And I think the thing that's interesting about the students,
at least that we're turning out, is that they are equipped
to talk in -- they're sort of medium neutral. If you know,
if they got a job working for Scott, they'd be delighted and
thrilled and they can do newspaper journalism, old
fashioned newspaper journalism. But they can also do all kinds
of social media and blogging and pod casts and they're
interested in communicating and they don't care, really,
what the medium is. They do care about being able to make
a living. But they don't care about the medium. And they're
also thinking in just a very entrepreneurial way.
I think when we talk about being in transition, in the
medium, in the media, they -- we have a department in
entrepreneurial journalism, at the school, and a lot of
them come out thinking they are going to create their own
ventures and they're gonna find a way to do the work that
they wanna do.
TERRY TEACHOUT: That's the best thing I've heard all week, Jan.
JAN SIMPSON: And you know.
TERRY TEACHOUT: That's wonderful.
JAN SIMPSON: And I think we say to them, "You guys are
going to be the people who solve this problem."
And they believe it.

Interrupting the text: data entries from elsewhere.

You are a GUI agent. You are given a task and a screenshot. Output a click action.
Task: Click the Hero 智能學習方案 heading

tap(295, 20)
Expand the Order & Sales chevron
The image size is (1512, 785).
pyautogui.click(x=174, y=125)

They believe it. So it's --
CHRIS CAGGIANO: Very similar dynamic at the
Conservatory. We're in the process of reviewing the whole
program and one of the things that's coming out of our
discussions is entrepreneurship within the
performance context.
JAN SIMPSON: Uh huh.
CHRIS CAGGIANO: And how musicians, dancers, and
musical theatre performers, which are the three divisions
at the conservatory - have always needed to have an
entrepreneurial kind of bent to them to be successful.
But now, I mean, we have-- there was a young woman,
one of my first students who was in a web series
called The Battery's Down and now she's touring the country
and In The Heights. And other kids who've created their
own dance companies. And a young woman
by the name of --
HOWARD SHERMAN: Did one thing lead to the other in that
case, do you think?
CHRIS CAGGIANO: I'm pretty-- yes, oh yes, absolutely.
Absolutely. She gained exposure as a result of that series
and but this next example, a wonderful student by the
name of Carly Sakolove created a video that some of you might
have seen where she sang Send in the Clowns impersonating
a number of different performers and it went viral,
and she started getting all these calls and
I've been collecting those examples to create --
JAN SIMPSON: I didn't know that was one of your students.
CHRIS CAGGIANO: To create just an entrepreneurship
program at the Conservatory. So I think it's an interesting
dynamic that both the commenters and the performers
are sort of reaching this point where they're just like,
"Well, we need to create our own opportunities." And the
new media help in that process.
TERRY TEACHOUT: Let me tell you about something
in another field that's entirely relevant. I was having a --
it was at a gathering of book publishers. And you know,
of course, the brick and mortar book sales are in
convulsion and it looks like the end of the world.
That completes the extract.